I think that bloggins as an act of contemplation will mean doing things a little bit more slowly and deliberately. Perhaps setting convenience aside. Here are just a few bits of intentionality and specificity that I’m considering:
I often just blog based on my own whims and projects that I want to give attention to, but to blog as an act of contemplation, I think, would benefit from some more structure. I’m not interested in publishing thoughts that are at the forefront of my mind at any given time but rather those that come after careful thought and perhaps some dialog. I’m thinking that this will involve mindfulness practice before the writing and perhaps some creative approaches like free writing. I’d like to post only once or twice a month and, if I am in conversation with others, asking if they would review the post before I publish it.
Though creating dialog is not my main goal I am open to it and I do want to provide space for that. To this end, one may find my decision to turn off commenting a strange one. However, I’m doing this on purpose as part of my approach. As I think about the digital spaces that we create and what constrains or enables different facets of experience, I find that commenting often lends itself to less thoughtful responses and I’m trying to minimize that in myself and in the digital environment that I’m creating.

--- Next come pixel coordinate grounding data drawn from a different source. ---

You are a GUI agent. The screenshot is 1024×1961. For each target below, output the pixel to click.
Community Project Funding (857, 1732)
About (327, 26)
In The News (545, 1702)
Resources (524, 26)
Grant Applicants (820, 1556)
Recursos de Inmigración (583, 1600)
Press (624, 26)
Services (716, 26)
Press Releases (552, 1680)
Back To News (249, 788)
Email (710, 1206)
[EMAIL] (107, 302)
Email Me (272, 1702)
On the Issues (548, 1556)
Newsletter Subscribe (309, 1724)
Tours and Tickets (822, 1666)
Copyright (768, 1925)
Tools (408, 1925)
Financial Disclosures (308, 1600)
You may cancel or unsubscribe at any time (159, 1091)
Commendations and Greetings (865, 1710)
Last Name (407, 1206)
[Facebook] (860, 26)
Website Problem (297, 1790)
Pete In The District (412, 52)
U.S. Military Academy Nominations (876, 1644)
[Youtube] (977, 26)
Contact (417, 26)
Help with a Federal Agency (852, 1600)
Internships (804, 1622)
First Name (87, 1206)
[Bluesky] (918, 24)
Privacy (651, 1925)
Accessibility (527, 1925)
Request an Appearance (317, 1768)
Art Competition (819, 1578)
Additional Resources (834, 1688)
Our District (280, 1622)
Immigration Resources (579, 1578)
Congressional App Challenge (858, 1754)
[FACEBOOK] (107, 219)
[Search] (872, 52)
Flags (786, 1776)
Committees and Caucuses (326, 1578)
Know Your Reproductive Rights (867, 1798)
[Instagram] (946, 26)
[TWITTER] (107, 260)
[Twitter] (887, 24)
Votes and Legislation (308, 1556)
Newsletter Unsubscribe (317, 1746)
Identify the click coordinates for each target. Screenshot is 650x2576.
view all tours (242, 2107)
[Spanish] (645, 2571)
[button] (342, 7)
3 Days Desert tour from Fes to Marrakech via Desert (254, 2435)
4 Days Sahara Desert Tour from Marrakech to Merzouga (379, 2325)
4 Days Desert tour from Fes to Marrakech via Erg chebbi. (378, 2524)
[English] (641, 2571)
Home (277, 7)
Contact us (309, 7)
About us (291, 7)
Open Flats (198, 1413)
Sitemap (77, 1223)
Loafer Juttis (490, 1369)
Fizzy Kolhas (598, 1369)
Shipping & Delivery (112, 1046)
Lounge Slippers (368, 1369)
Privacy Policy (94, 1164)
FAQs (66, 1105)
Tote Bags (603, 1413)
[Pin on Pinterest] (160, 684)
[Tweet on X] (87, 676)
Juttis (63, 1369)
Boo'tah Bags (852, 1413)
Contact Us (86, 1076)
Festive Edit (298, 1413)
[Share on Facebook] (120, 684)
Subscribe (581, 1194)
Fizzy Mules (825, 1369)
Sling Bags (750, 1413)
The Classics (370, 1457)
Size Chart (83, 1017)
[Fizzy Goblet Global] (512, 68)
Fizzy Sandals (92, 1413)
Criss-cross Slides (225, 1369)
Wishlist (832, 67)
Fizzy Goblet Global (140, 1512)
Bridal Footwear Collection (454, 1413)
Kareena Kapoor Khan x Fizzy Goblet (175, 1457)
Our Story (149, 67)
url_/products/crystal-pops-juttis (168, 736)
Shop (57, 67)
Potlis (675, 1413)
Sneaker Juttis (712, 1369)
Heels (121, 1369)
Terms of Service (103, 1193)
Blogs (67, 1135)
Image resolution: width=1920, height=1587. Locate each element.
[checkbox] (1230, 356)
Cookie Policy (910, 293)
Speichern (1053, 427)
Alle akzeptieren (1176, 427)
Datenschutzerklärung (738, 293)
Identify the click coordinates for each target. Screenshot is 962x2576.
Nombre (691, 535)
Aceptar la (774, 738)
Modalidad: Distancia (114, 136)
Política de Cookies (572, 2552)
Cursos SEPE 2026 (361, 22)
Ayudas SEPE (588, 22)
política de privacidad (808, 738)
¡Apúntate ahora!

Of course I have seen and contributed some very thoughtful comments in my time and I’m not throwing away comments as a whole in my digital toolkit – just for this project. If my writing inspires someone to write a response I’d love to see that on their own blog. Or, if something I write were to inspire someone to want to dialog with me, well, that is wonderful and I’d love to sit down for coffee, a video chat, or a phone call. In similar fashion I will also not be enabling a “like’ button or other ways to quickly respond.
If you have made it this far you might be thinking that you would like to see where I take this (you could also be thinking that you want to avoid this at all costs and if so that is okay too – you can just stop reading now). As I’m considering who my audience is for this project, I think that it could be quite different from my familiar edtech readers. I’d like to provide a way for those who may be interested in these posts to be notified when I do post something new. In line with doing things a little slower and more deliberately I’m not going to be using an email subscription service. Instead I’ll just be emailing those who are interested. If you would like to get an email from me when I post about my contemplations in making peace around technology use, just drop your email into this form.
I’d like to thank Krissy Lukens, Laura Fredrickson, and Laurie MacDiarmid for sitting with me in conversation about this project while I was thinking it through and for reviewing an early draft of this post.